La repostería saludable puede ser verdaderamente exquisita, y estos muffins de limón con harina integral son la mejor prueba de ello. El principal secreto de su profundo aroma radica en el uso de un puré de limón natural que se prepara a partir de la fruta entera, conservando toda la intensidad de los aceites esenciales y el ligero y picante toque amargo de la cáscara. Este tipo de repostería es ideal para quienes buscan equilibrar su dieta sin renunciar a lo dulce. No hay grandes secretos a la hora de preparar repostería más sana. Simplemente reemplace el azúcar común por azúcar morena o miel, cambie la harina de trigo tradicional por harina integral, reduzca la cantidad de grasa en la masa y sustituya la mantequilla por aceite vegetal o de oliva. A pesar de que este postre se considera saludable, recuerde disfrutarlo con moderación, ya que el valor calórico de un muffin sigue siendo bastante significativo.
Ingredientes
- 60 g de puré de limón
- 1 huevo
- 70 g de azúcar de caña
- 85 g de harina de trigo integral
- 1/2 cucharadita de polvo para hornear
- 30 g de aceite vegetal
- 6 mitades de nuez
- almíbar de limón con miel
- 1 pizca de sal, mantequilla para engrasar el molde
Almíbar de limón con miel
- 2 cucharadas de miel
- 2 cucharadas de jugo de limón
- 50 ml de agua
Cómo preparar muffins de limón con harina integral
Ponga el puré de limón sin azúcar en un tazón. Yo lo preparo con un limón entero: corto el limón en rodajas, le vierto agua hirviendo, lo cocino durante una hora y luego lo proceso en la licuadora hasta que quede cremoso. Esta preparación se puede guardar en el refrigerador durante varios días y usarla cuando sea necesario.
Agregue el azúcar morena de caña al puré de limón. Puede sustituir el azúcar por miel espesa.
Rompa un huevo fresco de gallina en el tazón y, para equilibrar lo dulce y lo ácido, agregue una pizca de sal fina.
Incorpore la harina de trigo integral y el polvo para hornear, y mezcle todo de manera rápida y cuidadosa.

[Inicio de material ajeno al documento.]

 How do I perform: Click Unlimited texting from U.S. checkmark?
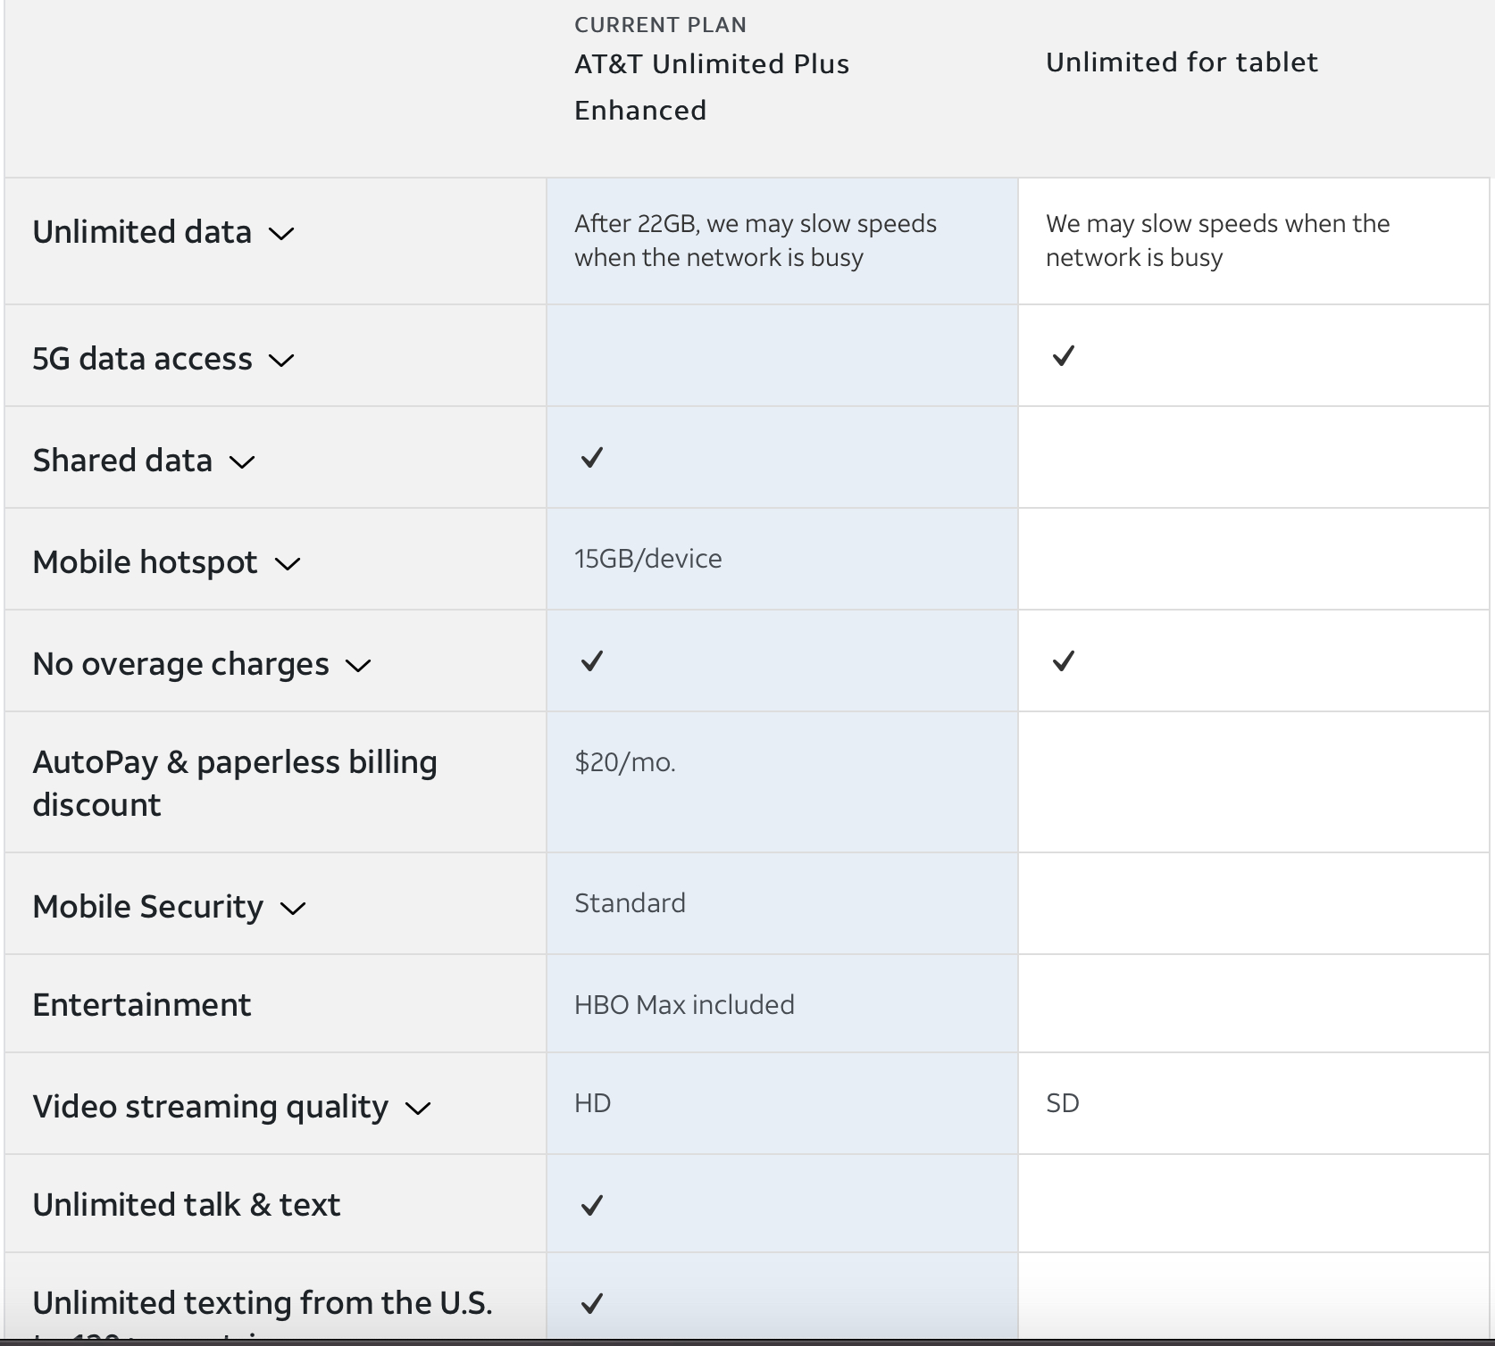[591, 1304]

Usamos harina integral para obtener una textura más firme y aprovechar al máximo los beneficios del postre.
Incorpore el aceite vegetal o de oliva, y vuelva a mezclar todo muy bien.
La masa terminada debe quedar espesa, sin que gotee de la espátula. Dado que su consistencia depende de varios factores (el tamaño del huevo, el espesor del puré de limón), es posible que necesite agregar un poco más de harina (no más de una cucharada). Para hornear, yo uso un molde para muffins con cavidades. Engrase el molde con mantequilla y espolvoree con harina; si hornea en moldes de papel (capacillos), no necesitará engrasar nada y el resultado final tendrá unas pocas calorías menos.
Distribuya la masa en los moldes preparados; necesita aproximadamente 50 g de masa por porción. Utilice una báscula de cocina para que todos los muffins queden del mismo tamaño.

Llenamos las cavidades del molde a unas dos terceras partes, dejando espacio para que los muffins suban.
Coloque media nuez en la parte superior de cada muffin.
Precaliente el horno a 180 grados Celsius. Coloque el molde en el nivel medio del horno y hornee durante aproximadamente 20-25 minutos. El tiempo exacto de cocción depende de las características de su horno y puede variar ligeramente.
Saque los muffins del horno y pínchelos varias veces con un tenedor; esto ayudará a que el almíbar se absorba bien.

Hacemos perforaciones con un tenedor mientras los muffins aún están calientes para que el almíbar penetre profundamente.
Bañe los muffins recién horneados con almíbar de limón: aproximadamente una cucharada por muffin. Para el almíbar de limón con miel: mezcle 2 cucharadas de miel, 2 cucharadas de jugo de limón y 50 ml de agua, luego cuele la mezcla.
Sirva con té o café.
Es mejor servir los muffins de limón con harina integral ligeramente tibios, cuando el almíbar de miel despliega todo su aroma. Serán el complemento perfecto para una taza de té de hierbas o un café negro fuerte, resaltando la frescura cítrica del postre. Si quiere experimentar, intente cambiar las nueces por avellanas o agregar a la masa una pizca de jengibre molido para un efecto más reconfortante.
Para que los muffins se mantengan suaves por más tiempo, guárdelos en un recipiente hermético a temperatura ambiente por no más de dos días. Si preparó una porción grande, también puede congelarlos, envolviendo previamente cada panquecito en plástico adherente. Antes de servirlos, simplemente caliéntelos unos segundos en el horno de microondas: el aroma a horneado fresco volverá a llenar su cocina, devolviéndoles a los muffins su suavidad original.